Coxey's Army, 1894, Location unknown - from Ohio History Central - 1200x628
Coxey's Army, 1894, location unknown. Photo from Ohio History Central.

With ten days in, this is not quite the welcome that the army has experienced in earlier cities. The media, previously having ridiculed the group, is now reporting from a slightly different perspective, that of sympathy. But that will change, soon enough…

From The Chicago Tribune – April 5, 1894:

Allegheny City, Pa., April 4 — [Special] Coxey’s Army is imprisoned in Allegheny. Some of its troopers lie behind the bars of the Central Station; the others are behind a twenty-five foot fence in the baseball club grounds. Any member of the commonweal can change his environment but not his imprisonment.

Any excuse has been sufficient today for the arrest of a man wearing the Coxey badge.

The big tent blew down yesterday afternoon and got ripped up the back. T. Hague, one of the marshals, was given money and sent to buy twine and needles to repair the tent. For this offense he was arrested. A negro in some way obtained possession of a badge and, taking off his cap, began collecting alms from spectators. Four of the army marshals saw him and, going to him, took away the badge and put him outside the ropes. The police came up, arrested the negro for begging, and then arrested the four marshals for interfering with the negro.

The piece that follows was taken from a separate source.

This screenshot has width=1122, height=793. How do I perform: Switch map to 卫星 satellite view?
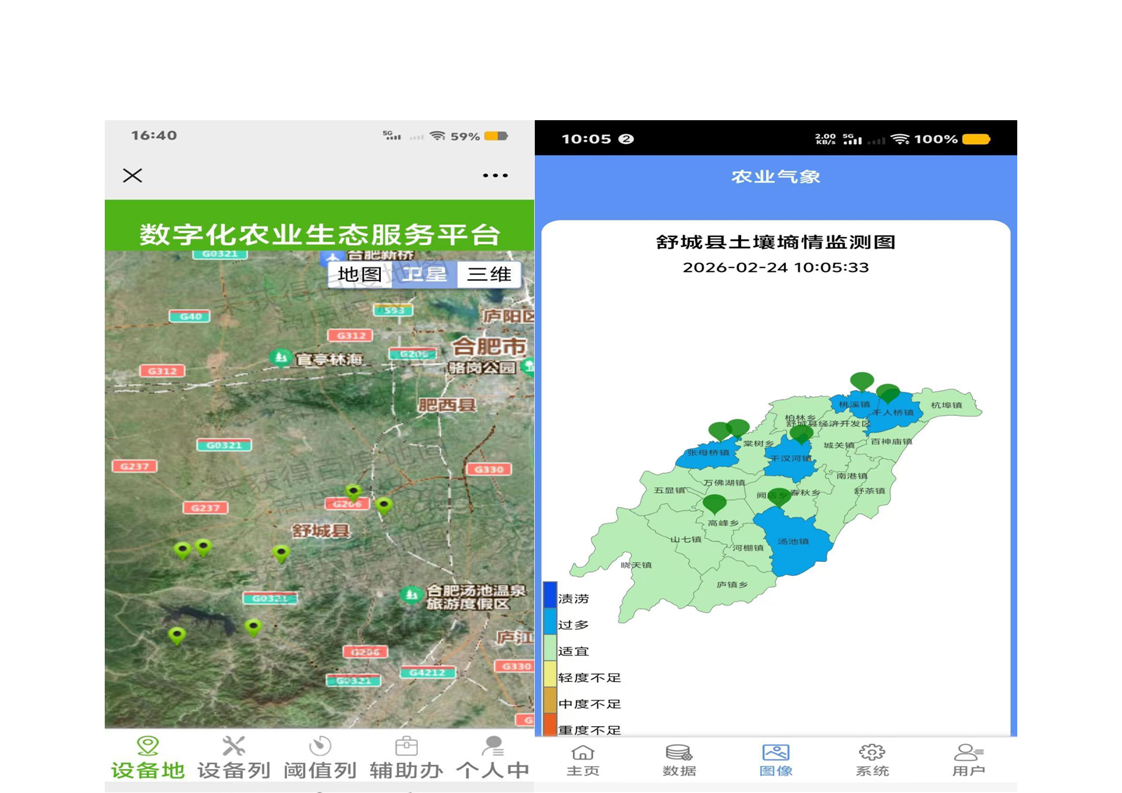click(x=424, y=274)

Any excuse has been sufficient today for the arrest of a man wearing the Coxey badge. A Pittsburgh theater sent an invitation to the army to visit the show tonight at 8 o’clock. Coxey, Browne, and Smith formed the remaining men within the inclosure into line and marched to the gate. There they were met by Chief of Police Muth, Capts. Ford and Thornton, and a large detail of detectives and police. Chief Muth told Coxey that the commonweal would not be allowed to pass, and that any man leaving the inclosure would be arrested. The army went quietly back to its quarters. Every contumely and insult that the Allegheny police could devise has been heaped upon the army today. Tonight the cells of the Central Station are crowded to suffocation with Coxey men, the charge in nearly every instance being vagrancy. The men arrested are almost invariably the pick of Coxey’s army – clean, bright-eyed men whose only offense consists in being out of work and wearing a commonweal badge. The few “hobos” remaining in the army carefully keep within the fence and were not molested. Out of fifty-eight men arrested today there was only one case of disorderly contact. A visit to the cells failed to locate a drunken man.